主动脉弓离断及其合并畸形和综合征的超声心动图表现
郑淋1, 马宁1,(), 张鑫1, 王芳韵1, 吴群1, 李静雅1, 卫海燕1, 杨娇1   
  1. 1. 100045 国家儿童医学中心 首都医科大学附属北京儿童医院心脏超声科
  • 收稿日期:2020-12-22 出版日期:2021-04-01
  • 通信作者: 马宁

Echocardiographic manifestations of interruption of the aortic arch and its accompanied cardiovascular malformations and syndromes

Lin Zheng1, Ning Ma1,(), Xin Zhang1, Fangyun Wang1, Qun Wu1, Jingya Li1, Haiyan Wei1, Jiao Yang1   

  1. 1. Department of Echocardiography, Beijing Children's Hospital, Capital Medical University, National Center for Children's Health, Beijing 100045, China
  • Received:2020-12-22 Published:2021-04-01
  • Corresponding author: Ning Ma
引用本文:

郑淋, 马宁, 张鑫, 王芳韵, 吴群, 李静雅, 卫海燕, 杨娇. 主动脉弓离断及其合并畸形和综合征的超声心动图表现[J]. 中华医学超声杂志(电子版), 2021, 18(04): 391-397.

Lin Zheng, Ning Ma, Xin Zhang, Fangyun Wang, Qun Wu, Jingya Li, Haiyan Wei, Jiao Yang. Echocardiographic manifestations of interruption of the aortic arch and its accompanied cardiovascular malformations and syndromes[J]. Chinese Journal of Medical Ultrasound (Electronic Edition), 2021, 18(04): 391-397.

目的

探讨及分析主动脉弓离断(IAA)及其合并畸形(组合)和综合征的超声心动图诊断特征。

方法

回顾性分析2014年1月至2019年12月在首都医科大学附属北京儿童医院经CT血管造影(CTA)和(或)手术证实的IAA患儿的影像学及临床资料,总结IAA及其合并畸形(组合)和综合征的诊断特征,探寻诊断规律。

结果

纳入资料齐全的IAA患儿共38例,其中男性26例,女性12例,年龄为出生后2 d~9岁,中位年龄为3个月。38例患儿中,A型占87%(33/38);B型占13%(5/38);C型占0。38例IAA患儿均合并其他心血管畸形,将合并心血管畸形进行总结归纳,共发现6种畸形(组合)和综合征,分别为IAA三联征(55%,21/38)、Berry综合征(8%,3/38)、永存第五主动脉弓(21%,8/38)、Shone综合征(8%,3/38)、PHACE综合征(3%,1/38)、单纯合并多发侧支血管(5%,2/38);为降主动脉供血的异常血管有动脉导管未闭、永存第五主动脉弓及侧支血管。
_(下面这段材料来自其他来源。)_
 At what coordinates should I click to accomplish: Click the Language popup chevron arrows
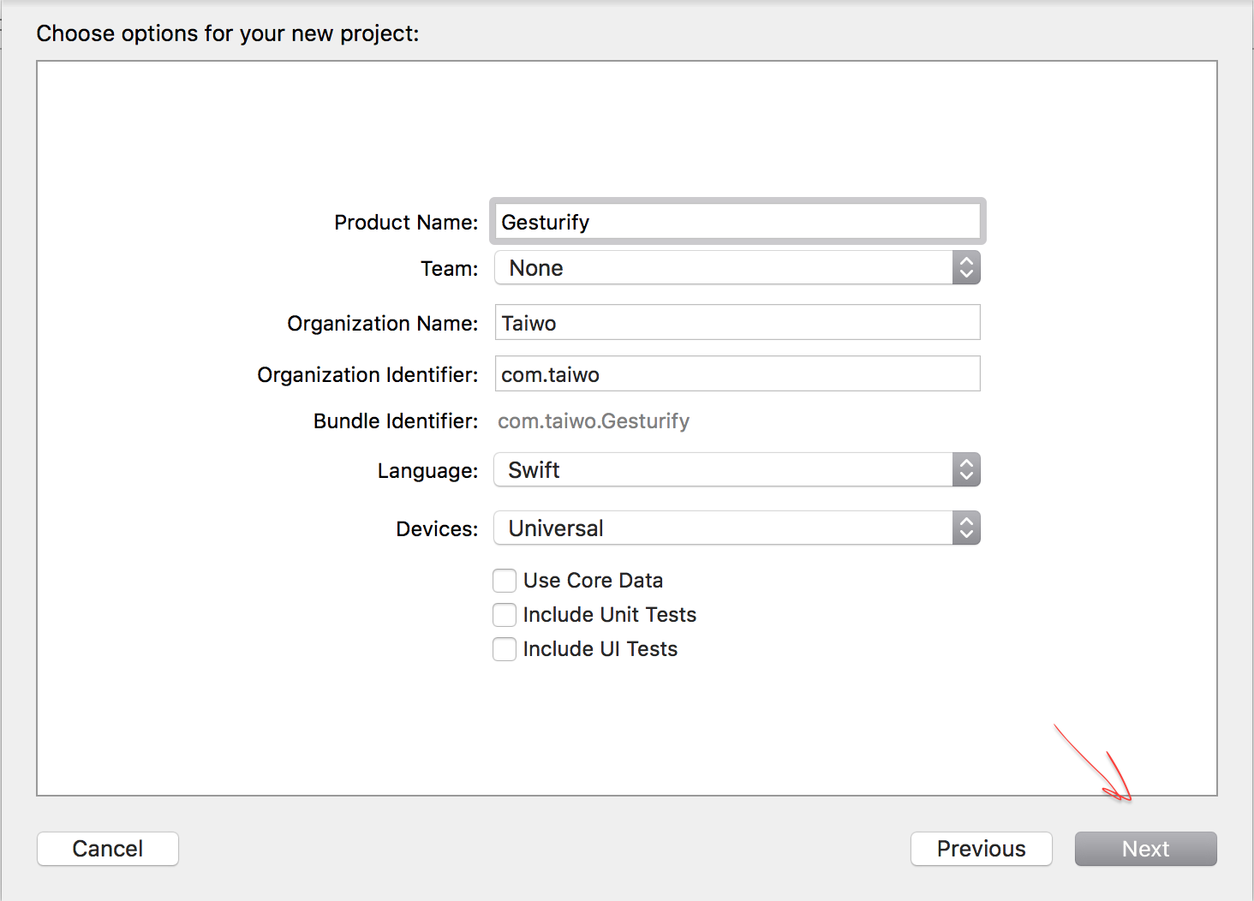tap(966, 470)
38例患儿中,34例行CTA检查,27例行心外科手术治疗,超声确诊37例,漏诊的1例为Shone综合征患儿,超声诊断为主动脉缩窄。

结论

超声心动图能早期诊断IAA,结合其易合并畸形(组合)及综合征的超声诊断思路及特征,有助于提高全面诊断正确率,减少漏误诊,为外科手术提供更为准确的诊断依据。

Objective

To explore the echocardiographic diagnosis of interruption of the aortic arch (IAA) and its accompanied cardiovascular malformations and syndromes.

Methods

We retrospectively analyzed the imaging and clinical data of children with IAA confirmed by CTA and/or surgery at Beijing Children's Hospital, Capital Medical University from January 2014 to December 2019 to summarize the diagnostic characteristics of IAA and its accompanied cardiovascular malformations and syndromes and explore the rules of diagnosis.

Results

A total of 38 cases were included, including 26 males and 12 females. The patients ranged in age from 2 days to 9 years old, with a median age of 3 months. Among the 38 cases, type A accounted for 87% (33/38), type B accounted for 13% (5/38), and type C accounted for 0. All the 38 cases were associated with other cardiovascular malformations. A total of six malformation combinations or syndromes were found, including the triad of interrupted aortic arch (55%, 21/33), Berry syndrome (8%, 3/38), combination with permanent fifth aortic arch (21%, 8/38), Shone syndrome (8%, 3/38), Phace syndrome (3%, 1/38), and simple combination with multiple collateral vessels (5%, 2/38). The abnormal blood vessels supplying the descending artery included patent ductus arteriosus, permanent fifth aortic arch, and collateral vessels. Of the 38 cases, 34 underwent CTA examination, 27 underwent cardiac surgical treatment, 37 were correctly diagnosed by echocardiography, and one patient with Shone syndrome was misdiagnosed with coarctation of the aorta.

Conclusion

Echocardiography can be used to diagnose IAA and accompanied malformations and syndromes, which can improve the accuracy of comprehensive diagnosis, reduce misdiagnosis, and provide more information for surgery.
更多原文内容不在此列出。